• [Goal 1] Using the passage on Royce's proxy voting, decide whether each statement agrees with it, answering yes or no and quoting the exact words that settle it. (a) Once a client has authorized Royce to vote proxies, Royce will generally follow that client's instructions on how to vote. (b) Royce is not responsible for voting proxies it does not receive. (c) Royce is generally granted proxy voting authority at the inception of its management of each client account.
• [Goal 2] Write what comes next in the passage on Royce's proxy voting, picking up from its last words.

• [Passage given]
********
The Registrant has a separately designated standing audit committee established in accordance with Section 3(a)(58)(A) of
the Securities Exchange Act of 1934 (the “Exchange Act”). Patricia W. Chadwick, Christopher C. Grisanti, Cecile B.
Harper, Arthur S. Mehlman, G. Peter O’Brien, and Michael K. Shields are members of the Registrant’s audit committee.
Item 6. Investments.
Item 7. Disclosure of Proxy Voting Policies and Procedures
for Closed-End Management Investment Companies.
Royce & Associates, LP (“Royce”)
has adopted written proxy voting policies and procedures (the “Proxy Voting Procedures”) for itself and client accounts
for which Royce is responsible for voting proxies, including the Registrant. Royce is generally granted proxy voting authority
at the inception of its management of each client account. Proxy voting authority is generally either (i) specifically authorized
in the applicable investment management agreement or other instrument; or (ii) where not specifically authorized, is granted to
Royce where general investment discretion is given to Royce in the applicable investment management agreement. In voting proxies,
Royce is guided by general fiduciary principles. Royce’s goal is to act prudently, solely in the best interest of the beneficial
owners of the accounts it manages. Royce attempts to consider all factors of its vote that could affect the value of the investment
and will vote proxies in the manner it believes will be consistent with efforts to enhance and/or protect stockholder value. When
a client has authorized Royce to vote proxies on its behalf, Royce will generally not accept instructions from the client regarding
how to vote proxies.
Royce’s personnel are responsible
for monitoring receipt of all proxies and seeking to ensure that proxies are received for all securities for which Royce has proxy
voting authority. Royce is not responsible for voting proxies it does not receive. Royce divides proxies into “regularly recurring”
********
• [Dataset excerpt]
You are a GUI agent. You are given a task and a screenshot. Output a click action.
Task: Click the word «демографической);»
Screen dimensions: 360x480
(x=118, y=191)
********
• [Output 1]
(a) No: "Royce will generally not accept instructions from the client regarding how to vote proxies."
(b) Yes: "Royce is not responsible for voting proxies it does not receive."
(c) Yes: "Royce is generally granted proxy voting authority at the inception of its management of each client account."

• [Output 2]
and “non-regularly recurring” matters. Examples of regularly recurring matters include non-contested elections of directors
and non-contested approvals of independent auditors. Royce’s personnel are responsible for developing and maintaining a list
of matters Royce treats as “regularly recurring” and for ensuring that instructions from a Royce Co-Chief Investment
Officer are followed when voting those matters on behalf of Royce clients. Non-regularly recurring matters are all other proxy
matters and are brought to the attention of the relevant portfolio manager(s) for the applicable account(s). After giving consideration
to advisories provided by an independent third-party research firm with respect to such non-regularly recurring matters, the portfolio
manager(s) directs that such matters be voted in a way that he or she believes should better protect or enhance the value of the
investment. Certain Royce portfolio managers may provide instructions that they do not want regularly recurring matters to be voted
in accordance with the standing instructions for their accounts and individual voting instructions on all matters, both regularly
recurring and non-regularly recurring, will be obtained from such portfolio managers.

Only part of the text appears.